Interest in the guanosine triphosphatase (GTPase) reaction of Ras as a molecular drug target stems from the observation that, in a large number of human tumors, Ras is characteristically mutated at codons 12 or 61, more rarely 13. Impaired GTPase activity, even in the presence of GTPase activating proteins, has been found to be the biochemical reason behind the oncogenicity of most Gly12/Gln61 mutations, thus preventing Ras from being switched off. Therefore, these oncogenic Ras mutants remain constitutively activated and contribute to the neoplastic phenotype of tumor cells. Here, we show that the guanosine 5'-triphosphate (GTP) analogue diaminobenzophenone-phosphoroamidate-GTP (DABP-GTP) is hydrolyzed by wild-type Ras but more efficiently by frequently occurring oncogenic Ras mutants, to yield guanosine 5'-diphosphate-bound inactive Ras and DABP-Pi.
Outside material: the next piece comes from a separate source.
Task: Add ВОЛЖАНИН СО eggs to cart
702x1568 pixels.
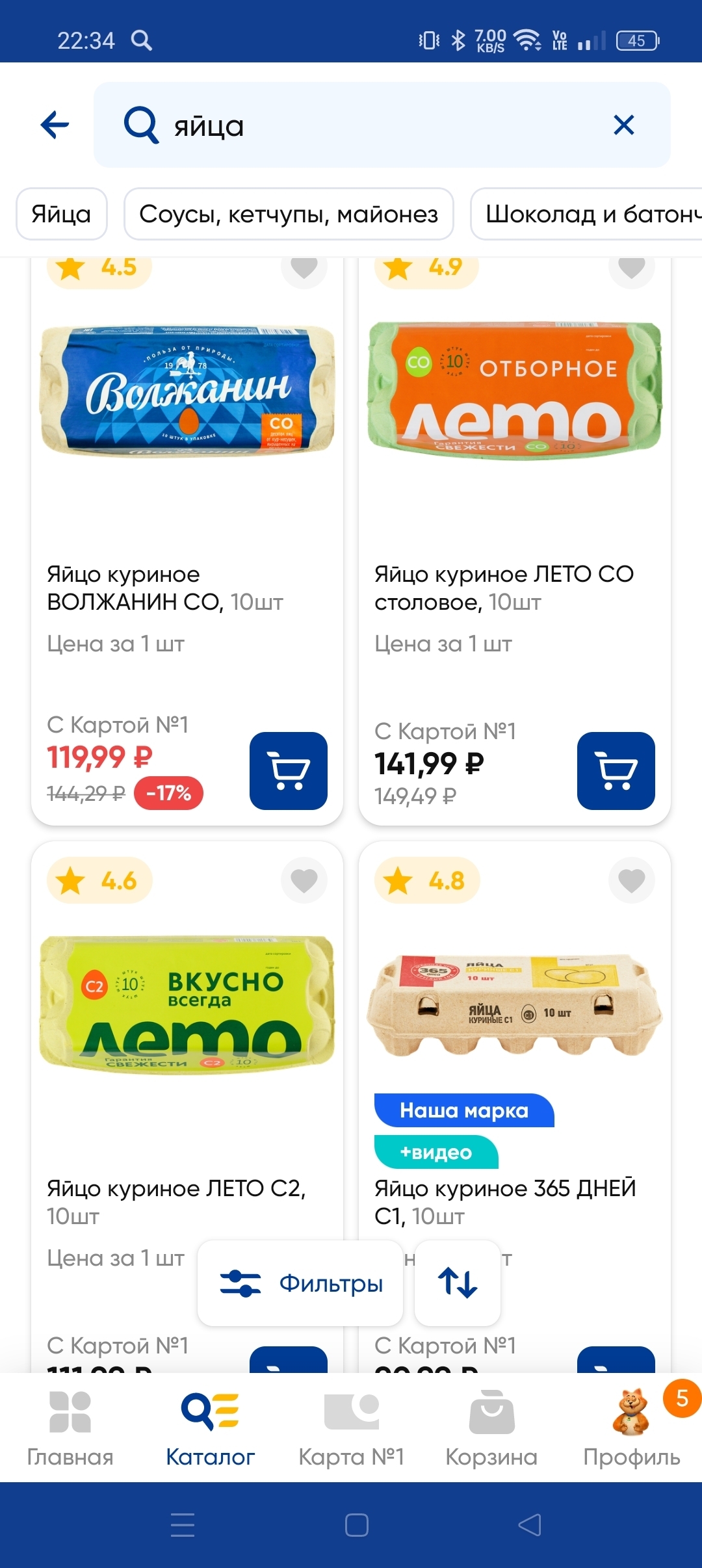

The reaction is independent of the presence of Gln61 and is most dramatically enhanced with Gly12 mutants. Thus, the defective GTPase reaction of the oncogenic Ras mutants can be rescued by using DABP-GTP instead of GTP, arguing that the GTPase switch of Ras is not irreversibly damaged. An exocyclic aromatic amino group of DABP-GTP is critical for the reaction and bypasses the putative rate-limiting step of the intrinsic Ras GTPase reaction. The crystal structures of Ras-bound DABP-beta,gamma-imido-GTP show a disordered switch I and identify the Gly12/Gly13 region as the hydrophobic patch to accommodate the DABP-moiety. The biochemical and structural studies help to define the requirements for the design of anti-Ras drugs aimed at the blocked GTPase reaction.

Figure 1

Chemical structure of the GTP-phosphonoamidate derivatives. MABP, monoaminobenzophenone; PMA, phenylene-monoamine.

Figure 2

HPLC and fluorescence measurements of the hydrolysis reaction of Ras-proteins loaded with either GTP or GTP-analogues. (a) Single turnover hydrolysis of 150 μM wild-type Ras (closed symbols) and A61Ras (open symbols) with 140 μM of either GTP (triangles) or DABP-GTP (circles) was measured in standard buffer at 30°C. Aliquots of the reaction mixture at the indicated time points were analyzed by HPLC as described in Materials and Methods. (b) HPLC analysis of DABP-GTPase reaction products by wild-type Ras after 0, 1, 5, and 30 min. Elution times of standards GDP (3.7 min), DABP-GTP (5.7 min), and DABP-P_i (7.3 min) are indicated. (c) Real time tryptophane fluorescence kinetics of the hydrolysis of GTP and various GTP-derivatives illustrated in Fig. 1 were followed by rapid-mixing of 1.1 μM nucleotide-free W32Ras with 1 μM of the respective GTP-analogues in standard buffer at 30°C by using stopped-flow apparatus. For calculation of the rate constants, the data were fitted to a single exponential.

Figure 3

HPLC and fluorescence measurements of the hydrolysis reaction of GTP and DABP-GTP by oncogenic Ras. (a) GTPase (full symbols) and DABP-GTPase (open symbols) of V12Ras (triangles), R12Ras (circles), and A13Ras (squares) were analyzed by HPLC as before. (b) Time course of tryptophane fluorescence of the DABP-GTPase reaction of oncogenic Ras mutants (as indicated) in W32-background was measured as before. As an internal control, the GTPase of W32V12Ras is shown. The data were analyzed by single exponentials.

Figure 4

Three-dimensional view of the active site of the Ras(G12P)⋅DABP-GppNHp complex showing the P-loop containing the G12P mutation, the visible part of switch I, part of switch II, the Mg²⁺ ion, and several water molecules, as well as DABP-GppNHp.

Figure 5

Solvent isotope effect of the GTPase and DABP-GTPase reaction. W32Ras was incubated with DABP-GTP in either H₂O or D₂O as indicated. The reaction was monitored by the fluorescence increase as before. The data were analyzed by single exponentials.